Ela me contou que a avenida Industrial já teve seus dias de glória decadente. Que, hoje, o risco é maior, e o lucro menor. Que tem mais clientes pedindo desconto do que oferecendo gorjeta. Que a rua ensina a não julgar, e que cada farol que encosta tem uma história, ou uma vergonha, que daria pra encher bibliotecas.

Eu, de minha parte, contei sobre o Bruno, sobre os leitores ansiosos, sobre a angústia de escrever num país onde até o papel tá caro. E sobre a dúvida constante de estar ficando velho demais para tentar ser genial.

Ela riu com gosto, exibindo a ausência dos dentes de trás.

“Ah, meu amor, genial é quem sobrevive! O resto é vaidade de autor que nunca levou cantada de caminhoneiro.”

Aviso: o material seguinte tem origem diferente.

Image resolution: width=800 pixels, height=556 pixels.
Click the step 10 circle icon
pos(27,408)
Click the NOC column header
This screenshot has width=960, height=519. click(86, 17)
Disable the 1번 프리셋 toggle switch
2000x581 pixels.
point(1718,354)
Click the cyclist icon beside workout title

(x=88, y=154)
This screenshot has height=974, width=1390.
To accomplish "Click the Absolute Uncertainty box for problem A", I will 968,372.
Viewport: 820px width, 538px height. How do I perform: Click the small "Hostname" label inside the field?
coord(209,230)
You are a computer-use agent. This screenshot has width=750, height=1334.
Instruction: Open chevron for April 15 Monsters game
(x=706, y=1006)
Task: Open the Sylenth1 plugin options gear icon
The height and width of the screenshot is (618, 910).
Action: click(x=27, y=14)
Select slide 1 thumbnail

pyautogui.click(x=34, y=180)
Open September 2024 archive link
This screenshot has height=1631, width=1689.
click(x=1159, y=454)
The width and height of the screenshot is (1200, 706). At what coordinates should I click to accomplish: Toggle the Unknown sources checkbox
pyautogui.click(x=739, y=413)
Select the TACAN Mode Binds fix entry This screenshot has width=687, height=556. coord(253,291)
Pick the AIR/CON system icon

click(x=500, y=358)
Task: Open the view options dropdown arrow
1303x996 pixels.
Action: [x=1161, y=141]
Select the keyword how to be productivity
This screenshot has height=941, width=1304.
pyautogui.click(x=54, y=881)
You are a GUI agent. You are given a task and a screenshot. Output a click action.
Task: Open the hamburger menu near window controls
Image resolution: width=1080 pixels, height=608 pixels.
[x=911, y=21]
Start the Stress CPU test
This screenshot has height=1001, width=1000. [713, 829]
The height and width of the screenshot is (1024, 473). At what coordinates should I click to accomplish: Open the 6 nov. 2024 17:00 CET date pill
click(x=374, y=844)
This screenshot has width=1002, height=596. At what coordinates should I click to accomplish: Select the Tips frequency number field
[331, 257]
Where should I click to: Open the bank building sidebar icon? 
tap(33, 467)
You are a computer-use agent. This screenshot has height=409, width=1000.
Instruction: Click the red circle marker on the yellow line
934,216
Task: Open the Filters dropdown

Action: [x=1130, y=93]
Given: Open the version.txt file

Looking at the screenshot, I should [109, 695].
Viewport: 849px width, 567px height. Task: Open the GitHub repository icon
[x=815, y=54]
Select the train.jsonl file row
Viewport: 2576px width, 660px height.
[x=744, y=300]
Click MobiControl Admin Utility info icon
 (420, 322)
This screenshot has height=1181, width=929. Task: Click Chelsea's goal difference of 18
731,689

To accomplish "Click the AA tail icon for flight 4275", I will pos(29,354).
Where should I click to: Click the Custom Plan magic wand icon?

Anotei a frase. Com aspas.

Naquela noite, não escrevi um conto, escrevi uma amizade. Cléo, com seu jeito de drag debochada, me deu mais que personagens, me deu contexto, me deu escuta, me deu a percepção de que até a falta de ideia é, em si, uma história.

Quando o Bruno me mandou mensagem no dia seguinte, “Saiu crônica nova, caralho?”, respondi com um áudio:

“Opa! Saiu, sim, e com perfume de cigarro barato, sombra azul e sabedoria de calçada.”

A verdade é que às vezes é preciso sair de si, deixar o orgulho na gaveta e encarar a rua como sala de aula. A avenida Industrial não me deu só uma ideia, me deu uma personagem, um espelho, uma epifania.

E quanto ao corpo à venda, talvez alguém queira comprar por quilo, aí faria uma boa grana. Mas, por enquanto, continuo vendendo palavras… se bem que, como disse a Cléo entre uma baforada de cigarro, “dinheiro na mão, calcinha no chão”.